#### DATA PROVIDED ####

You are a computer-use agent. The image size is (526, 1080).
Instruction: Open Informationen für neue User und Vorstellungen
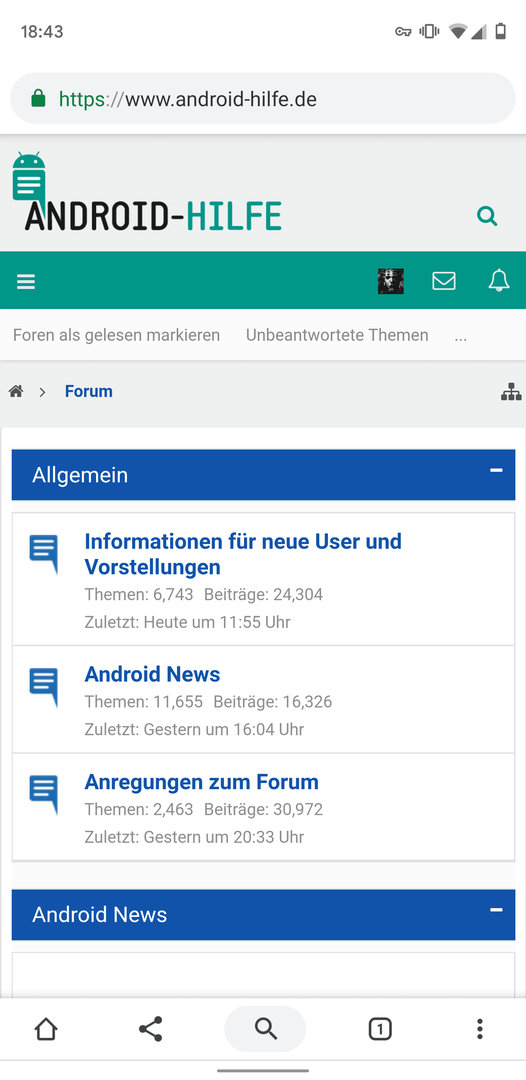(243, 554)
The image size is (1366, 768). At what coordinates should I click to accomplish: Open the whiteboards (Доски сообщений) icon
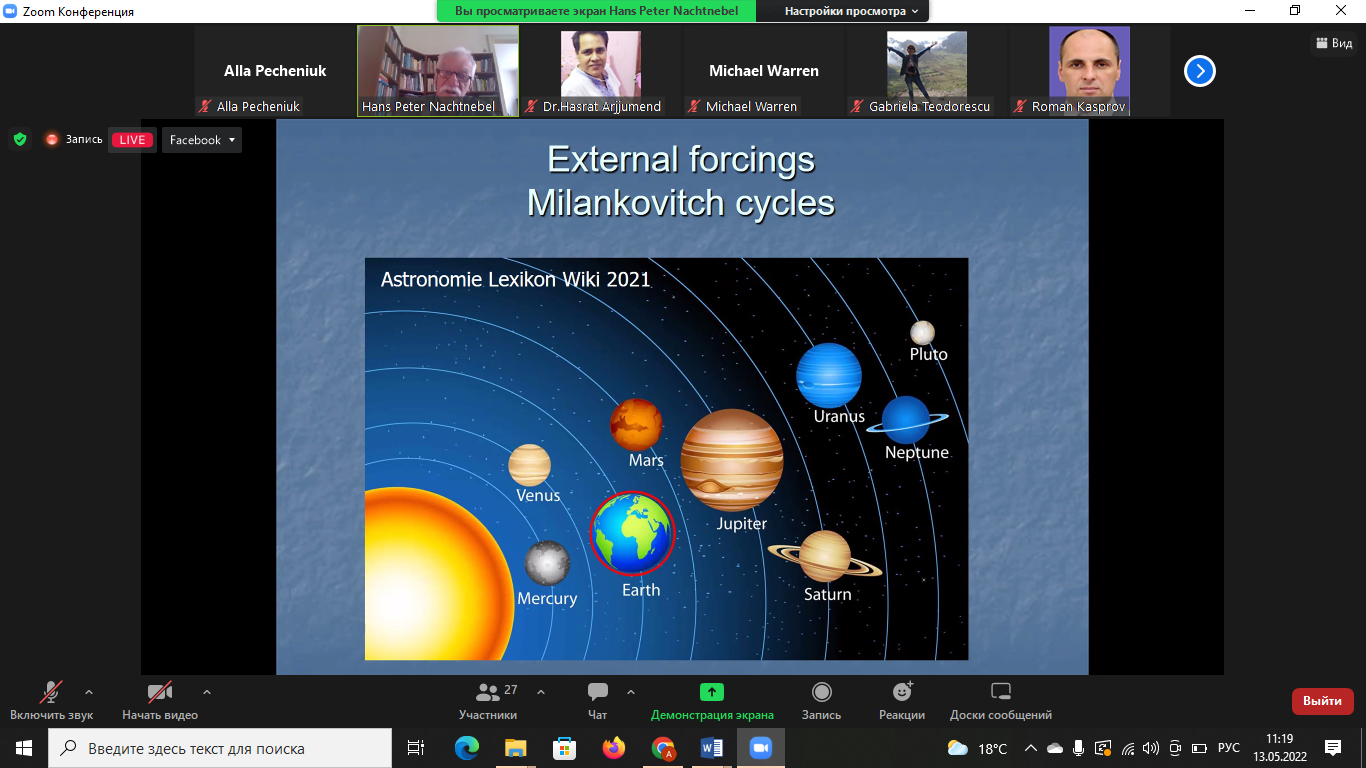point(1000,693)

####

From the material above, output every line exactly as written, dropping any picture.

You are a computer-use agent. The image size is (526, 1080).
Instruction: Open Informationen für neue User und Vorstellungen
(243, 554)
The image size is (1366, 768). At what coordinates should I click to accomplish: Open the whiteboards (Доски сообщений) icon
point(1000,693)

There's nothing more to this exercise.